LISTED ENTRIES
# # # #

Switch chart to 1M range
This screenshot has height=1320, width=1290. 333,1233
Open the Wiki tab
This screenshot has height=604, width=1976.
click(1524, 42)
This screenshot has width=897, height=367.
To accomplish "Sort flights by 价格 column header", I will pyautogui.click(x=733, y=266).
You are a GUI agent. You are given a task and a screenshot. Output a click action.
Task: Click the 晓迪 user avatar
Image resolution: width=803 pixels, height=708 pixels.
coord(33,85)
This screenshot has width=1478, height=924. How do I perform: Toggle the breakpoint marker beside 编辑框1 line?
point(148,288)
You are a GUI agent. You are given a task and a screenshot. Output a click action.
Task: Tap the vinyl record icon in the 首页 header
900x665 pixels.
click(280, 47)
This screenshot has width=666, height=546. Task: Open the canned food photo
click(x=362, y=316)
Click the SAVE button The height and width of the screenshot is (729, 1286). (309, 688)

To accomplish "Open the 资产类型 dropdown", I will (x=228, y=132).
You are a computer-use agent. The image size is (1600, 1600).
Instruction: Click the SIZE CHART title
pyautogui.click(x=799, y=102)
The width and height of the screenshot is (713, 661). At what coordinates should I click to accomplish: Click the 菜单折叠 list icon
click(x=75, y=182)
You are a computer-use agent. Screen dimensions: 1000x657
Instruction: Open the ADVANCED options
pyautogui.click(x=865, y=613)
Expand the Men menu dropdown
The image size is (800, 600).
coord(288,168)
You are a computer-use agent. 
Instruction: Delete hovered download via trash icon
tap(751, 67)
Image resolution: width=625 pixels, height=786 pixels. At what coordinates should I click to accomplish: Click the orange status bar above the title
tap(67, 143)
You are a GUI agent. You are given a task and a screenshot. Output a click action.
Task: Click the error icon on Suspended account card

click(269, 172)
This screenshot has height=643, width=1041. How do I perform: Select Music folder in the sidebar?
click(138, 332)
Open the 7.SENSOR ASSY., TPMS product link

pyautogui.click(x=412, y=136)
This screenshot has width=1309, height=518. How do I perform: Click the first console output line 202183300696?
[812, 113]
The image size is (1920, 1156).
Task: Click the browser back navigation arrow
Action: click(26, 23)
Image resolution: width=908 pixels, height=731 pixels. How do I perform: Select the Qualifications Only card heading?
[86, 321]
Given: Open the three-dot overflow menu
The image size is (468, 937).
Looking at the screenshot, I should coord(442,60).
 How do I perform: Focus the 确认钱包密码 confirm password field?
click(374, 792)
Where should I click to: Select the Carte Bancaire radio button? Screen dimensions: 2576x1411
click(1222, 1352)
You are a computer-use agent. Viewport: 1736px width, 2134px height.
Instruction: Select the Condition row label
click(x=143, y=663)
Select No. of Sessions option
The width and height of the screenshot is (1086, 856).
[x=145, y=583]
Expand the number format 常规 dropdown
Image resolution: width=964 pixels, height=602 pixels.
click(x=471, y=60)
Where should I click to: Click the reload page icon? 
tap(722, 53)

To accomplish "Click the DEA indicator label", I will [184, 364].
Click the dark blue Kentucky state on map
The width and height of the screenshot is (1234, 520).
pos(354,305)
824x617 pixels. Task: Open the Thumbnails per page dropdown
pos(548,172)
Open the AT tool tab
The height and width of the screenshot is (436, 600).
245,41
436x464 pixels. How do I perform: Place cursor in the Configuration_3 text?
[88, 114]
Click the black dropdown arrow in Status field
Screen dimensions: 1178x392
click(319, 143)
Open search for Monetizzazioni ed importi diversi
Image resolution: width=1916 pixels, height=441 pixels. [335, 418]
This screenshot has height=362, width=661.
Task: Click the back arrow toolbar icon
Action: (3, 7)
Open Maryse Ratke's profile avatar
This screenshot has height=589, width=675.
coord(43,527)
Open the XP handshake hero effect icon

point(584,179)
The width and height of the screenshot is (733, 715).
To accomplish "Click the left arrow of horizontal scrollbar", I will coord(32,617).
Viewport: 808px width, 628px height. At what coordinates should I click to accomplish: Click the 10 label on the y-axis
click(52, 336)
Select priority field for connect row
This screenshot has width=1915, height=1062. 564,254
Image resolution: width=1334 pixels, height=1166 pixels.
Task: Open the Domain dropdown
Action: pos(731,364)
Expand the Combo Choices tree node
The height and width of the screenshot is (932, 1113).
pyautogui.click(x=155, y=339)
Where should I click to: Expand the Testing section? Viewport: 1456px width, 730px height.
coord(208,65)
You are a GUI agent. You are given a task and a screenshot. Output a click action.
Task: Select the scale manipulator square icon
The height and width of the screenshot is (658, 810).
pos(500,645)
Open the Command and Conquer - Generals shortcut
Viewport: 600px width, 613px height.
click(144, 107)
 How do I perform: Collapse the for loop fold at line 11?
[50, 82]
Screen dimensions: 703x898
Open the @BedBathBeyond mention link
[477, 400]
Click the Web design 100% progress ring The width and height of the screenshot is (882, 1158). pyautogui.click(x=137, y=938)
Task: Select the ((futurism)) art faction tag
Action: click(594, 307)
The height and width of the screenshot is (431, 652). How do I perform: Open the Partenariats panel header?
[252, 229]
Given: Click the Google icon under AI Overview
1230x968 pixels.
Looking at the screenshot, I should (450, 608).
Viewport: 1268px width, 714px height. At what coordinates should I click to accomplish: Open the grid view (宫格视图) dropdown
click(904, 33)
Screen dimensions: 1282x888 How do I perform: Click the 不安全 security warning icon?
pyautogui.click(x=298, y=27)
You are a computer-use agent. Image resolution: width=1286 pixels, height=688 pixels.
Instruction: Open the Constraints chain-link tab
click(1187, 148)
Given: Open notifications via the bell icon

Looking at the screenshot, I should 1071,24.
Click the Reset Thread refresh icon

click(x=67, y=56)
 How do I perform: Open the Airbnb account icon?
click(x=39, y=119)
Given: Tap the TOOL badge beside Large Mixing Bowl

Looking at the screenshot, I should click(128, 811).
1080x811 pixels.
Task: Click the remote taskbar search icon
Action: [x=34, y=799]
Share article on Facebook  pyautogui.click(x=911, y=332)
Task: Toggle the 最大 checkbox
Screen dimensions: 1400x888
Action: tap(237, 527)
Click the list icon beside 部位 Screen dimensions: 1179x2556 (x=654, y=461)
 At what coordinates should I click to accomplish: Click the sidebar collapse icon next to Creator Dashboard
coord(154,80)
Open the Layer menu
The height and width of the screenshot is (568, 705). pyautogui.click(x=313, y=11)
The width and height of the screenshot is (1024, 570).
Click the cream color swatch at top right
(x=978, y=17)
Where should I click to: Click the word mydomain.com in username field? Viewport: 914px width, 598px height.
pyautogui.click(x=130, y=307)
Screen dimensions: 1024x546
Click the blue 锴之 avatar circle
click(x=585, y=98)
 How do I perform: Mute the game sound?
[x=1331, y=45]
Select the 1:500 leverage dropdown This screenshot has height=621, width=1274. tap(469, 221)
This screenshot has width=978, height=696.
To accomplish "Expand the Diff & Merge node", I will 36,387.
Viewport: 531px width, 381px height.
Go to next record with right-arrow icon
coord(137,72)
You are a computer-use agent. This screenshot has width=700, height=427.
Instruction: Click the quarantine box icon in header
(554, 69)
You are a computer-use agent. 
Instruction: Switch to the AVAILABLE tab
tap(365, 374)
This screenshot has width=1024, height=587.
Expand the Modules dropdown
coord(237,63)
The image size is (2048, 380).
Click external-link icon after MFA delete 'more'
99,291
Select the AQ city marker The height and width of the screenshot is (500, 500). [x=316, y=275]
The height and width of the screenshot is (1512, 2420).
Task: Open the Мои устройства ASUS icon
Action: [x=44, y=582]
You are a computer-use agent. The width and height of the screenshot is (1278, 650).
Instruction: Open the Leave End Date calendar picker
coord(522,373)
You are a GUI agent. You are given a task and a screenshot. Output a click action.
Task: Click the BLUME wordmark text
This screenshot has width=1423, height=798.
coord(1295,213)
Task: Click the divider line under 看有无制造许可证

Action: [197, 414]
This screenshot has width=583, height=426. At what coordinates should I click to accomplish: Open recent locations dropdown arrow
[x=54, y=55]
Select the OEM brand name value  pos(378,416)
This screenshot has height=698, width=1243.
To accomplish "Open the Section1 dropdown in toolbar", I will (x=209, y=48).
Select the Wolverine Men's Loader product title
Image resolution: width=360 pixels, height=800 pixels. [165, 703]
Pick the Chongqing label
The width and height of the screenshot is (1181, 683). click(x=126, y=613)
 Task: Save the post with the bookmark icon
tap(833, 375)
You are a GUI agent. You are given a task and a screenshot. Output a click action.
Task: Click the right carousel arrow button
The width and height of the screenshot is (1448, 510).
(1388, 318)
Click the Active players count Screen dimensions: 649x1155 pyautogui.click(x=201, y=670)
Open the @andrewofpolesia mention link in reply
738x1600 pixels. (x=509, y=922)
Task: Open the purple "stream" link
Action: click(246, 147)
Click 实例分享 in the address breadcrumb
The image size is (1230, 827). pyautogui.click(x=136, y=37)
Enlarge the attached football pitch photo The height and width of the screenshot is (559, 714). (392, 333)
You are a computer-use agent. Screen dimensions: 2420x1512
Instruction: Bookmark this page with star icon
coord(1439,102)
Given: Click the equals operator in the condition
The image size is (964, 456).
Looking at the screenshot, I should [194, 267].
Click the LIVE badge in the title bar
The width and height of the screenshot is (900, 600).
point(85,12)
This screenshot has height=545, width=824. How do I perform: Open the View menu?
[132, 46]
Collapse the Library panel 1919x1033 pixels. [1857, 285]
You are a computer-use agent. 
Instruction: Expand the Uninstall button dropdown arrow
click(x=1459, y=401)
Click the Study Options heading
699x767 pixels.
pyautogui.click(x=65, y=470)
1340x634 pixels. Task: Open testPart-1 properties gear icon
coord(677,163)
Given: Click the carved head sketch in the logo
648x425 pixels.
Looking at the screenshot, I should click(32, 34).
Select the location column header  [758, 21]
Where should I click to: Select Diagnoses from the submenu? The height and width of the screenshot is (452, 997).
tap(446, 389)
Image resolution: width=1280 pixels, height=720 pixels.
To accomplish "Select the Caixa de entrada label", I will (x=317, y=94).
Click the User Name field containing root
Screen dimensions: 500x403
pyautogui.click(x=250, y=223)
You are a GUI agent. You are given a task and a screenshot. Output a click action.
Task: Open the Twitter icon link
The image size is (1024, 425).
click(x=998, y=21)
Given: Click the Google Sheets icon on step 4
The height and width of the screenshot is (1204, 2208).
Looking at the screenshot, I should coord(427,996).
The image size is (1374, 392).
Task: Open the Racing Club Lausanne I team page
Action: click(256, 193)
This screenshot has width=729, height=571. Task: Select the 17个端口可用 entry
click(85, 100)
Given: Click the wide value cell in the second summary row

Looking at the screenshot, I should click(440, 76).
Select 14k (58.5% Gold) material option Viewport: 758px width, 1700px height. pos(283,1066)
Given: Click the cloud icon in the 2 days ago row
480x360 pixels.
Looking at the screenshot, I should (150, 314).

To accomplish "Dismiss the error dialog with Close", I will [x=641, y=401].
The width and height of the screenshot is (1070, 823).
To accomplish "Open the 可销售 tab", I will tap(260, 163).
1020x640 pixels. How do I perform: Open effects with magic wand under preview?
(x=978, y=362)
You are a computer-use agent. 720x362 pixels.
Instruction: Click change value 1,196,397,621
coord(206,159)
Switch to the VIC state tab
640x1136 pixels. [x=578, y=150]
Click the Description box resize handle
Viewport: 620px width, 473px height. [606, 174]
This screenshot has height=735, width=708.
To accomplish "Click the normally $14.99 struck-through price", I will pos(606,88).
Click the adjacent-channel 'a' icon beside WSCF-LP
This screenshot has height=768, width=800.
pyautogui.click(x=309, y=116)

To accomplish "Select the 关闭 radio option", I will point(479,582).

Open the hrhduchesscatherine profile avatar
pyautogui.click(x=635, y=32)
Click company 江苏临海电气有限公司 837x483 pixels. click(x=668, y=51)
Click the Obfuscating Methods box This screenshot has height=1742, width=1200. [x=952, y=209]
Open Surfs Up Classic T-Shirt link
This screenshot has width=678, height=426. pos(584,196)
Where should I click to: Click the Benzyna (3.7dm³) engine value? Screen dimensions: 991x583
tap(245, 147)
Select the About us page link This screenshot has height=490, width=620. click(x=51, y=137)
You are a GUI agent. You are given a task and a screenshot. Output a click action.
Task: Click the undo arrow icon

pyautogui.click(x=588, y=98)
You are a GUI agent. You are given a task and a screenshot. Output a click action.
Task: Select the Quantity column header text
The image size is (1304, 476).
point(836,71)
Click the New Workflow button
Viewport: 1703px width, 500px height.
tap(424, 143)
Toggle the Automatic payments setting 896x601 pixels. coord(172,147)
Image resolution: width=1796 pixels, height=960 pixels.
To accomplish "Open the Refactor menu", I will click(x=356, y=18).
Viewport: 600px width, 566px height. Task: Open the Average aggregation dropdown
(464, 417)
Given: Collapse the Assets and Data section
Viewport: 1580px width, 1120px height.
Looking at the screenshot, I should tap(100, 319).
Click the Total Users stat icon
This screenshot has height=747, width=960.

# # # #

WHAT THE EXERCISE ASKS
Go over the listing above and say how many lines contain the word "Google". Please give the number only.

REPLY
2